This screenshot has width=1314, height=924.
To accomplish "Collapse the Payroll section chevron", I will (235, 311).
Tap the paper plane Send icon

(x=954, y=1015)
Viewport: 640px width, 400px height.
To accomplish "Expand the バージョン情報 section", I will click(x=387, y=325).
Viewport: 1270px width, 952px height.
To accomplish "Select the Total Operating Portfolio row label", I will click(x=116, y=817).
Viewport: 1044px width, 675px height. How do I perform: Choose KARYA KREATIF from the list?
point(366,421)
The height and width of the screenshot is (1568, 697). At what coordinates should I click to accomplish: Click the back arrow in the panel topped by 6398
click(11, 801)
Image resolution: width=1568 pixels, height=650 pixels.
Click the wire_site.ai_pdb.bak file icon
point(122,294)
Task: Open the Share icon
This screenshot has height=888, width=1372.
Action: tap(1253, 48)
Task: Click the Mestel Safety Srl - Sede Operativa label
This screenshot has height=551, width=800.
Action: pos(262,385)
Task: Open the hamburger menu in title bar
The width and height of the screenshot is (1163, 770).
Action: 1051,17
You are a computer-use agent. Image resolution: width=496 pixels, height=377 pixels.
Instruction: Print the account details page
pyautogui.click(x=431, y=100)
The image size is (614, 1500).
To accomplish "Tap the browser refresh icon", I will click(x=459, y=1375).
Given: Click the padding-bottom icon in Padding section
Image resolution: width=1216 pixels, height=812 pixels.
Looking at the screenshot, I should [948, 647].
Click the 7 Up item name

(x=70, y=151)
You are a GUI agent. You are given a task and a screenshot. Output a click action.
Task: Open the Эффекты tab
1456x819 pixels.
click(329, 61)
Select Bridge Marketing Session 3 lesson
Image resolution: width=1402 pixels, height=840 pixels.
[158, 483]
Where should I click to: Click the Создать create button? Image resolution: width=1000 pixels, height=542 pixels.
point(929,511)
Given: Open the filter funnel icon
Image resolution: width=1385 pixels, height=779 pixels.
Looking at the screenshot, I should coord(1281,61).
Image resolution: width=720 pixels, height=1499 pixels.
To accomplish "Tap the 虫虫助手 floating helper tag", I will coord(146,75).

Set exercise:
Retype the entries above verbatim, starting with the line that contains "Given: Open the filter funnel icon" and continuing through the final line of the entries, both ends included.

Solution below:
Given: Open the filter funnel icon
Image resolution: width=1385 pixels, height=779 pixels.
Looking at the screenshot, I should coord(1281,61).
Image resolution: width=720 pixels, height=1499 pixels.
To accomplish "Tap the 虫虫助手 floating helper tag", I will coord(146,75).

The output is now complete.